*PROBLEM TO SOLVE:*
From the listing below, return each line that includes "window".

*RECORDS SHOWN:*
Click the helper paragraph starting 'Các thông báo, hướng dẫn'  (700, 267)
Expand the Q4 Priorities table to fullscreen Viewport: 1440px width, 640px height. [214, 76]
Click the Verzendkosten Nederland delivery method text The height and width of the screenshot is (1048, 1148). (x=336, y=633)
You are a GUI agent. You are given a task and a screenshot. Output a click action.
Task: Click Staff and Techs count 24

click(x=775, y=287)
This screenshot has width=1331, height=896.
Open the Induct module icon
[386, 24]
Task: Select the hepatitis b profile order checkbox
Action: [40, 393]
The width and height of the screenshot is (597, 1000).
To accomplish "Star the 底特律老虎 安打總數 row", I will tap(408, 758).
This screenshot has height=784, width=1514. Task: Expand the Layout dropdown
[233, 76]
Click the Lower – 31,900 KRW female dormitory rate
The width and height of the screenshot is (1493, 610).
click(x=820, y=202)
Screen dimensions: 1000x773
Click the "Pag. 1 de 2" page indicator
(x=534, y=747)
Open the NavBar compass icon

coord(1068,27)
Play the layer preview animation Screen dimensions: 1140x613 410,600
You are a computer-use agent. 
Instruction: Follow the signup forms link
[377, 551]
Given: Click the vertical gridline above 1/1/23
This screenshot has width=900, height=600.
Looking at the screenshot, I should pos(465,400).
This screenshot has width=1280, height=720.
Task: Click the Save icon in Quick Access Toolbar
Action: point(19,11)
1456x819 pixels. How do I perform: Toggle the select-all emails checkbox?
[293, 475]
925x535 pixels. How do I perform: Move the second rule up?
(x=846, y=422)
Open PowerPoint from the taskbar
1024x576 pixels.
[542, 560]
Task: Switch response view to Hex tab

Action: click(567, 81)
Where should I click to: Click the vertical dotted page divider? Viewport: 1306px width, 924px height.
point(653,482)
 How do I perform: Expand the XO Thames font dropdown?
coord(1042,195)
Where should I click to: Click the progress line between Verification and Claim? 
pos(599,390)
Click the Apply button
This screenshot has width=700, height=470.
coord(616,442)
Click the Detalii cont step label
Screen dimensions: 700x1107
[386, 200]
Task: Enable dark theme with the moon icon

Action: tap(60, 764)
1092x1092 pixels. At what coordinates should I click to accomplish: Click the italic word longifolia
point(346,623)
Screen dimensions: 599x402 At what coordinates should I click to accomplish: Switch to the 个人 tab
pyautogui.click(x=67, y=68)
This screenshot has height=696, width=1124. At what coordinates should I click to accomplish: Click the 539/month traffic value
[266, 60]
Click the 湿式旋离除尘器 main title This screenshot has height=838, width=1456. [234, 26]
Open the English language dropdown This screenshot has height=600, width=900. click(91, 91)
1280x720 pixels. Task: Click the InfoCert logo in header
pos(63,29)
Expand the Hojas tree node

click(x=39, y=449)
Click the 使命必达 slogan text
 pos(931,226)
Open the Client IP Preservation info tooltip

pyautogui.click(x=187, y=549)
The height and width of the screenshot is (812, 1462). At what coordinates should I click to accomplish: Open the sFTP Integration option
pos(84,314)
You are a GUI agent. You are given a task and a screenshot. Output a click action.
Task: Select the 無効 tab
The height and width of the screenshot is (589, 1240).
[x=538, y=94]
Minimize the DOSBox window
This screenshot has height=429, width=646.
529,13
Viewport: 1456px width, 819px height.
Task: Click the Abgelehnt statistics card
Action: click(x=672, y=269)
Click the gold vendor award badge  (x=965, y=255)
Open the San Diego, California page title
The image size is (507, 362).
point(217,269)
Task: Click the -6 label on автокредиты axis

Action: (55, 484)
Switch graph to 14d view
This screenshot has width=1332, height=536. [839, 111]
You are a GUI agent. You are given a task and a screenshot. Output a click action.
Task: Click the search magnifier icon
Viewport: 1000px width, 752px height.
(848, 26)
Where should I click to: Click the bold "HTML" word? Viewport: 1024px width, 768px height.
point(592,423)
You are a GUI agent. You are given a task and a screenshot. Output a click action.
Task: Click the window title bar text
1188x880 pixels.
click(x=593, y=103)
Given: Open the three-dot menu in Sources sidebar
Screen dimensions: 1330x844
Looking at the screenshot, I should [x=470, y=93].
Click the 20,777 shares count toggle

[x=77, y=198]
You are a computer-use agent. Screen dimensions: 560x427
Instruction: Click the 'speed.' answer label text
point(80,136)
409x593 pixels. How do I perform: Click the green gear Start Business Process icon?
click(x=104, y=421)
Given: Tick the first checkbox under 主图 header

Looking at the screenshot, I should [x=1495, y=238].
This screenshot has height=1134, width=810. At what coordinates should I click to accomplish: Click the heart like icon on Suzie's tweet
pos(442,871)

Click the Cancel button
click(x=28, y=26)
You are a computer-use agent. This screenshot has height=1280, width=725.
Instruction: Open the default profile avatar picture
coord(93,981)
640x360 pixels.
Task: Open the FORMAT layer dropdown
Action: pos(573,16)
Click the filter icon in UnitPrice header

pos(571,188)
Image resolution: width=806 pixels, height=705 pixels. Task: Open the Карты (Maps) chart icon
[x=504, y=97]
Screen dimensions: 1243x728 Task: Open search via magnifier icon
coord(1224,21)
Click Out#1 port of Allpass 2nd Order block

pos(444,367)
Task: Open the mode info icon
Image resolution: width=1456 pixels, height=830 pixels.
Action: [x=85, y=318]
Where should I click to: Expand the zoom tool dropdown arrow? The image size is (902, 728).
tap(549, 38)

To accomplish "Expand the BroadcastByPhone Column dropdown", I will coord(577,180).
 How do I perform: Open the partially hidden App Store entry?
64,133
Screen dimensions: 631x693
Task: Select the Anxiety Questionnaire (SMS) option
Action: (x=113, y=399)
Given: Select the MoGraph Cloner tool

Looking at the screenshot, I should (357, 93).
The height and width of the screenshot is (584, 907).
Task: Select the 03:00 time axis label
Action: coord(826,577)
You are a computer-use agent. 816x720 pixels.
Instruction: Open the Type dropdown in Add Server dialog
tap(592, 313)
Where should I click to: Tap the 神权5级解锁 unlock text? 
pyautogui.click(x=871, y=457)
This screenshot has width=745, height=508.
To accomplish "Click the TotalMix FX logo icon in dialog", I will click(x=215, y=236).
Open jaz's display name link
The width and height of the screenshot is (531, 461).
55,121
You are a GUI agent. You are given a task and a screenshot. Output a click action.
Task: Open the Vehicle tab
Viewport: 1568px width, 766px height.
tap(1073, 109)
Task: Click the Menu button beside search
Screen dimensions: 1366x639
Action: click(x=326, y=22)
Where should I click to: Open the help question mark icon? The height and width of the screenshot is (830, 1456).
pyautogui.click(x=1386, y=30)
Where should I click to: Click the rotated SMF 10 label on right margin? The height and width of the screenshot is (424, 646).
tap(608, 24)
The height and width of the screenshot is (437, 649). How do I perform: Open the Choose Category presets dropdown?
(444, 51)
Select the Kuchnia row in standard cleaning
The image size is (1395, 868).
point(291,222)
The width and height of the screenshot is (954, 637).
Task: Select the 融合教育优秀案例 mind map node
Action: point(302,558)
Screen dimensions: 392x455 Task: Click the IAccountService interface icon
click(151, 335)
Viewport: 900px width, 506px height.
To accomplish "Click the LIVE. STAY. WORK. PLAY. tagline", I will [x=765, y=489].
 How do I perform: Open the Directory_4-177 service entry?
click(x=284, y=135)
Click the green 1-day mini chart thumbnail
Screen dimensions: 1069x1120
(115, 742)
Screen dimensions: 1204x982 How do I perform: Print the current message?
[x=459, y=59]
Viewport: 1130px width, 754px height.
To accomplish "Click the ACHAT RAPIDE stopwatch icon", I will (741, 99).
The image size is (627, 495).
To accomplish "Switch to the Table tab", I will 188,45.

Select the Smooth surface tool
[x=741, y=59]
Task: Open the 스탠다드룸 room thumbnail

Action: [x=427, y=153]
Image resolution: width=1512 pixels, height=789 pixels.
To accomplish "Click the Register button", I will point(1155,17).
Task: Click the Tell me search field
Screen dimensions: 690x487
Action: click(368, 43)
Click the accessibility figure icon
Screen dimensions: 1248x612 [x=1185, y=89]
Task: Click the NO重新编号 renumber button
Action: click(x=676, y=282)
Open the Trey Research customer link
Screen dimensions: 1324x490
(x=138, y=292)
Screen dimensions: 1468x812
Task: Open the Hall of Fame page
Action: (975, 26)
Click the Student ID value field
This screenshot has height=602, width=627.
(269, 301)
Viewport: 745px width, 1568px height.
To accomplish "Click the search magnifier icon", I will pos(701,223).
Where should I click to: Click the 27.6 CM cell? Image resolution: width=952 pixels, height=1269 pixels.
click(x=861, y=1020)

*TASK ANSWER:*
Minimize the DOSBox window
Task: Click the window title bar text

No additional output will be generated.